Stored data
- - -
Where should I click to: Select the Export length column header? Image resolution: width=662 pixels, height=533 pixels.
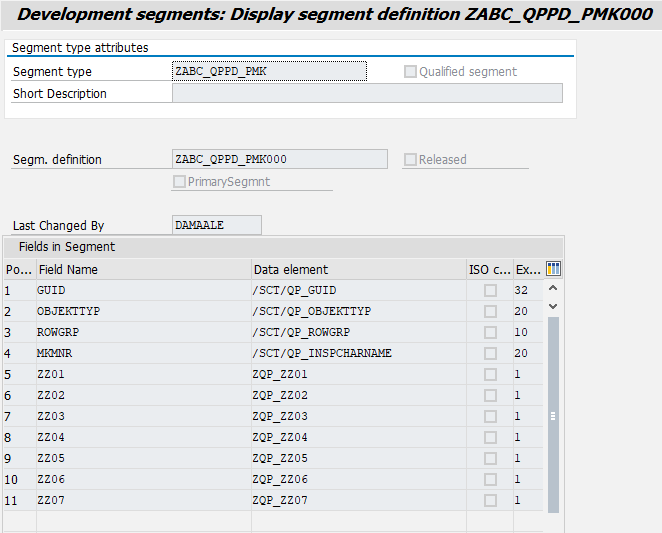(x=527, y=269)
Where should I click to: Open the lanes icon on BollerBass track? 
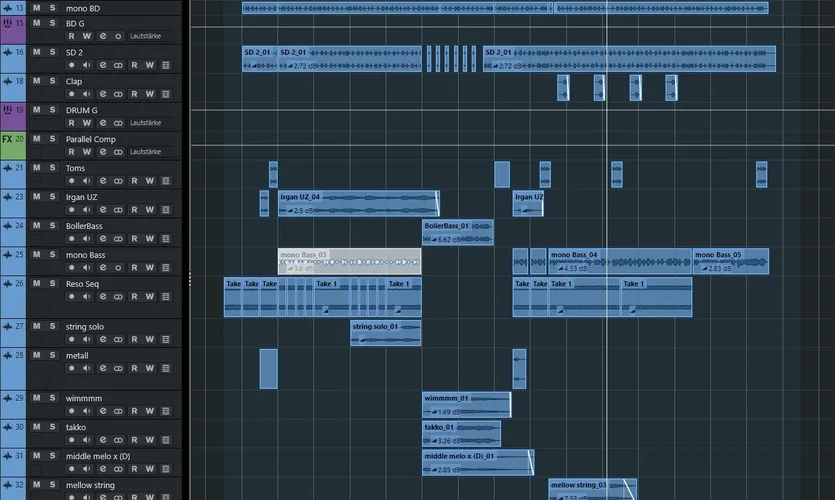pos(165,239)
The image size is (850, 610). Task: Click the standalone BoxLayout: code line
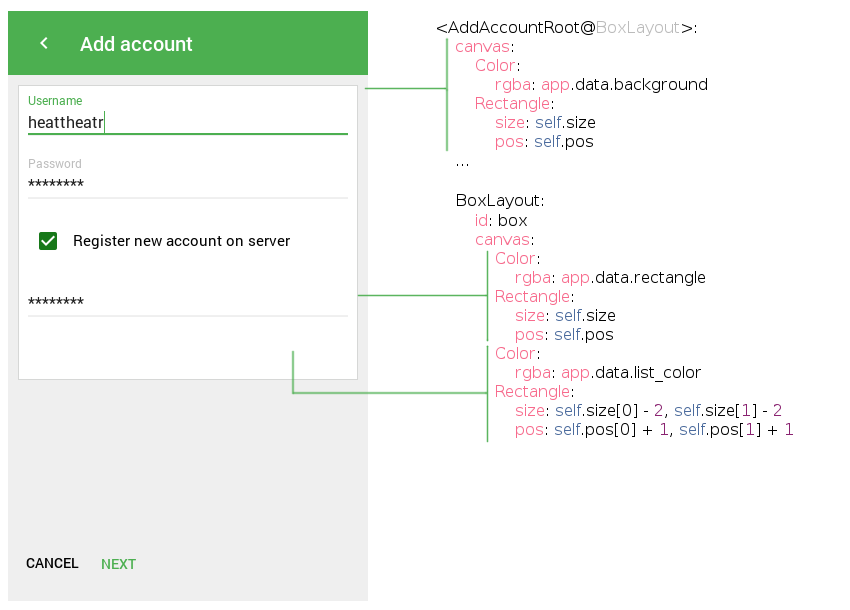[x=500, y=201]
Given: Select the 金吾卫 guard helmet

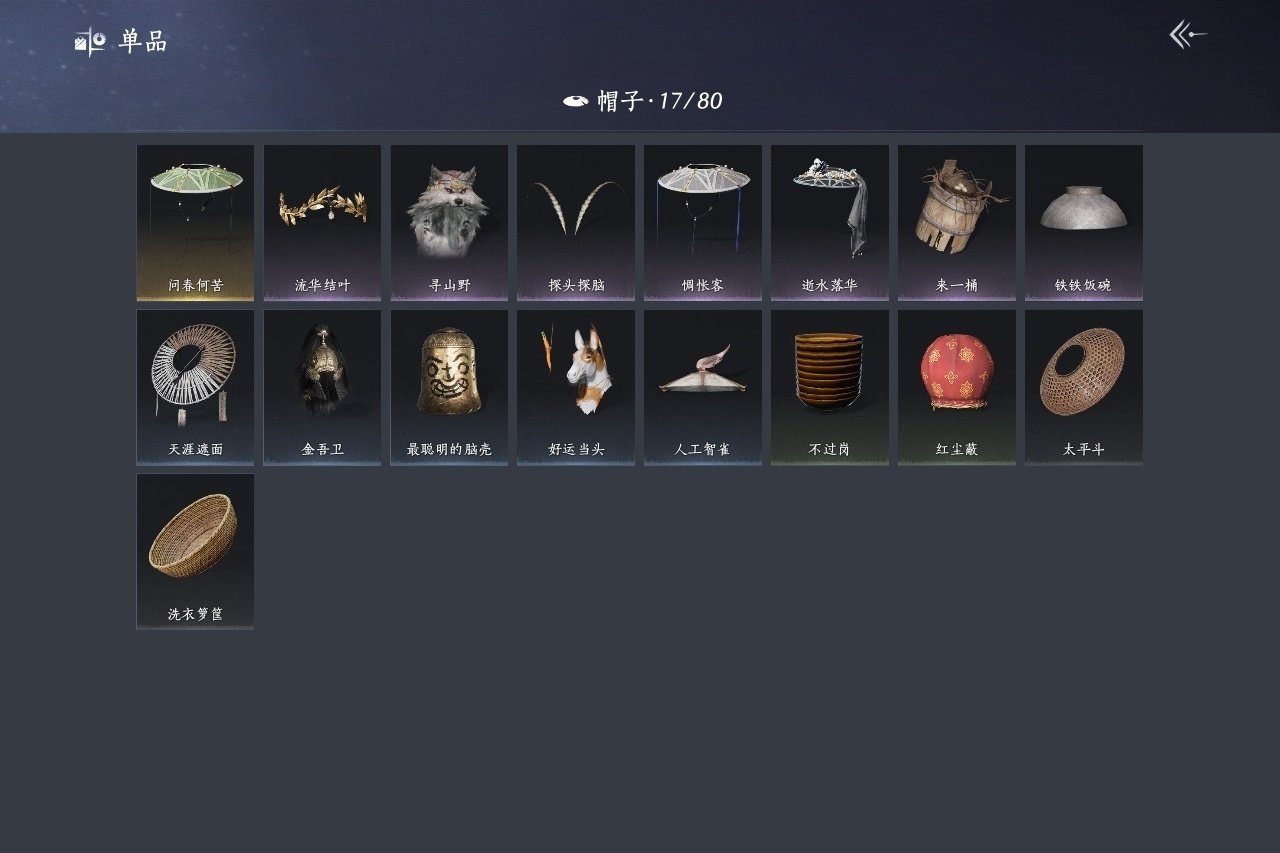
- - -
TASK PROMPT:
Exactly as written, restate the lines from the one that contains "The image size" through the final line of the data, both ends included, but leave out the pictures.

ANSWER TO THIS TASK:
The image size is (850, 610). Task: Click the standalone BoxLayout: code line
[x=500, y=201]
Given: Select the 金吾卫 guard helmet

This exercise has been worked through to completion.